Reformasi dan uji coba telah menghasilkan banyak praktik efektif dan pengalaman berharga, serta membangun model contoh. Kami merancang dan mengeluarkan “Panduan” untuk mengabadikan pengalaman tersebut dalam sistem dan mekanisme, serta mengorganisasi reformasi unsur-unsur pengajaran secara nasional, mendorong pergeseran dari pengajaran berbasis pengetahuan tradisional ke peningkatan kemampuan komprehensif, meningkatkan sistem pendidikan vokasi, dan mengubah pelatihan tenaga berkeahlian tinggi dari sekadar taman mini menjadi pemandangan yang indah, sehingga terbentuk ekosistem yang sehat.

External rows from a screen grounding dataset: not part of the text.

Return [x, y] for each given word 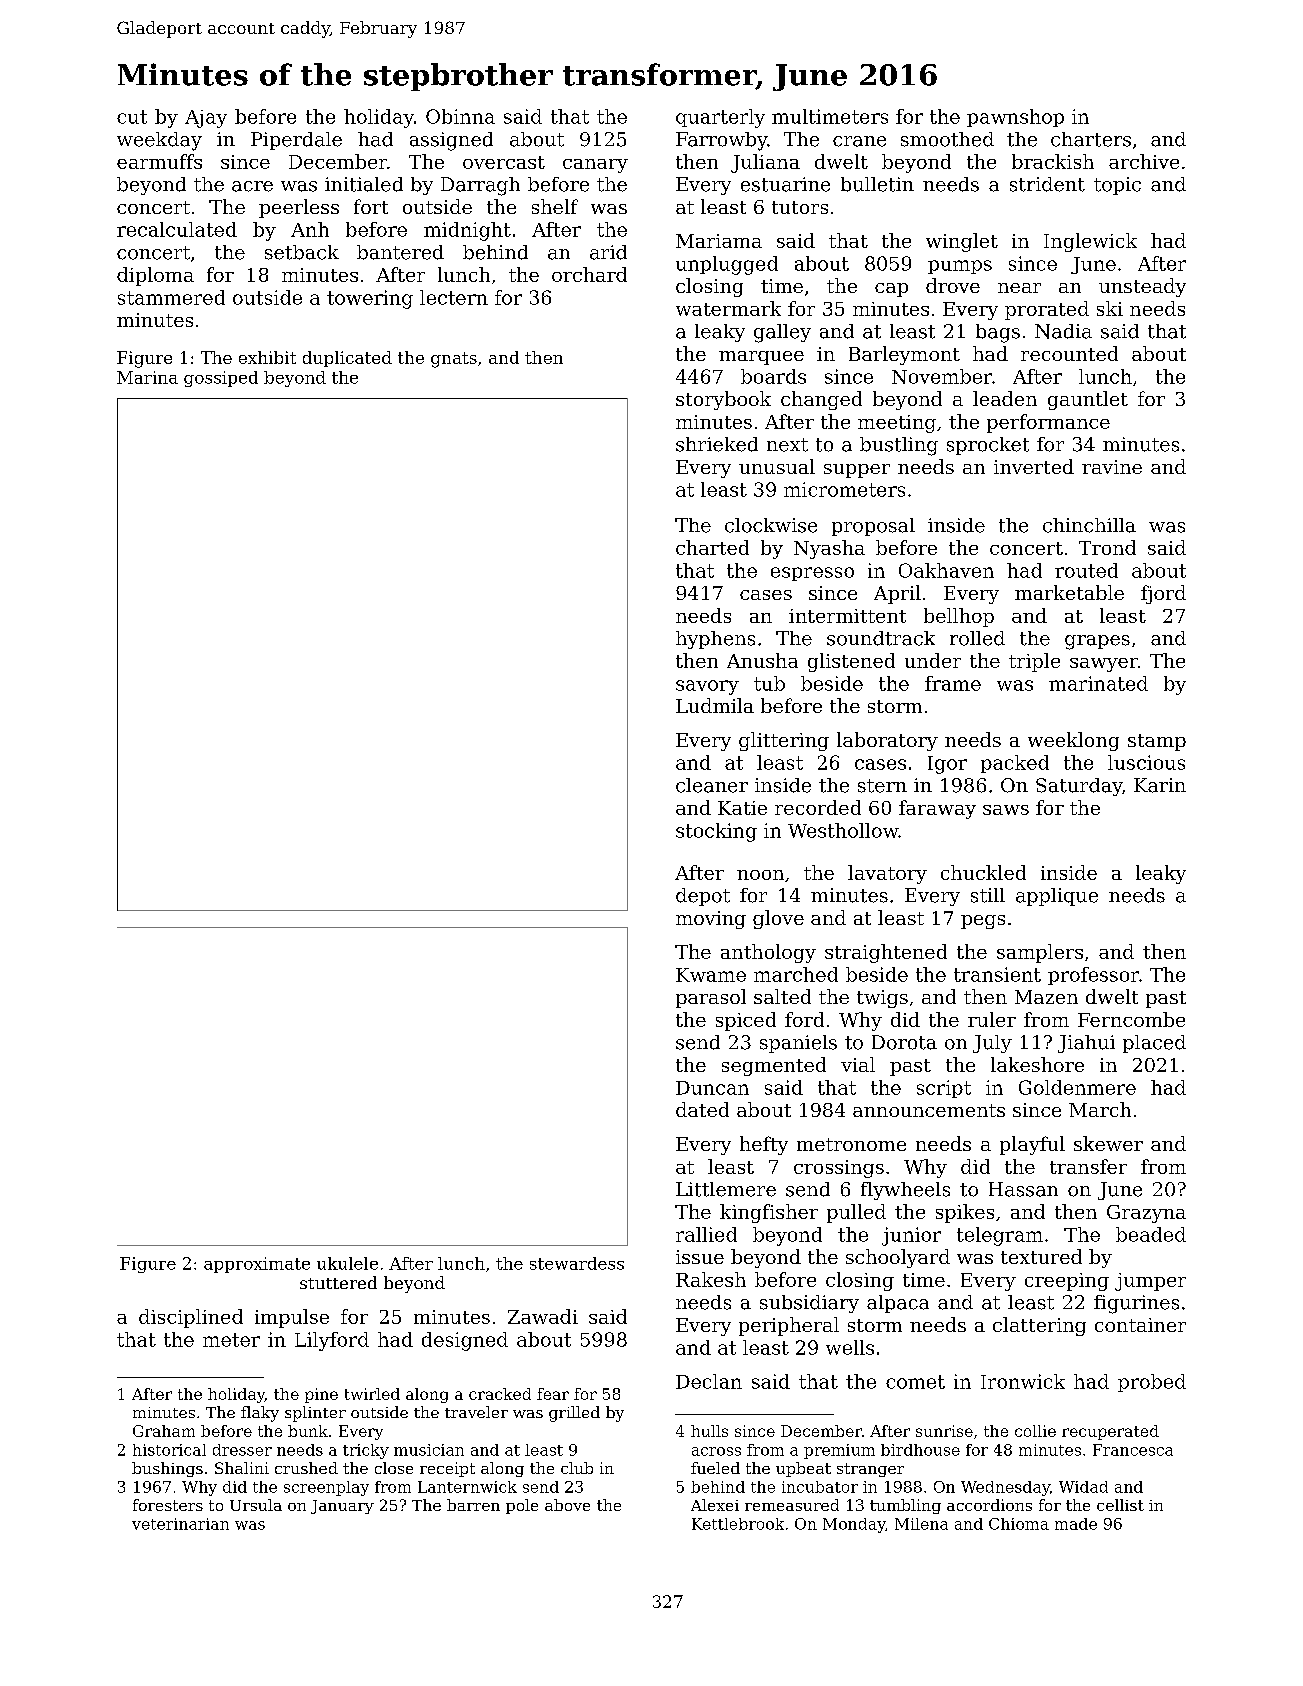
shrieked [717, 444]
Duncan [712, 1088]
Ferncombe [1131, 1019]
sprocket [988, 446]
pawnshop [1015, 118]
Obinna [460, 116]
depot [703, 897]
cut [132, 117]
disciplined [191, 1318]
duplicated [347, 359]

2. Pertanyaan: Bagaimana proses penyusunan “Panduan”?
Penyusunan “Panduan” memakan waktu lebih dari satu tahun, melalui beberapa tahap: Pertama, melalui kunjungan lapangan, diskusi, dan berbagai metode lain, melakukan survei terhadap departemen terkait industri, administrasi pendidikan tingkat provinsi, serta komunitas pendidikan industri dan kolaborasi industri-pendidikan tingkat nasional dan regional, untuk meneliti kondisi reformasi pengajaran jurusan, mengidentifikasi masalah yang ada, dan menganalisis pendapat berbagai pihak. Kedua, secara serius merangkum kemajuan dan pengalaman dari pelaksanaan Rencana Pengembangan Klaster Tenaga Berkeahlian Tinggi, fokus pada masalah utama dan akar penyebabnya, serta mengusulkan langkah-langkah reformasi sistematis dan menentukan isi utama dokumen. Ketiga, secara luas mengumpulkan pendapat dari beberapa departemen pendidikan provinsi, perusahaan industri, dan institusi pendidikan vokasi, serta menyerap saran dan masukan terkait.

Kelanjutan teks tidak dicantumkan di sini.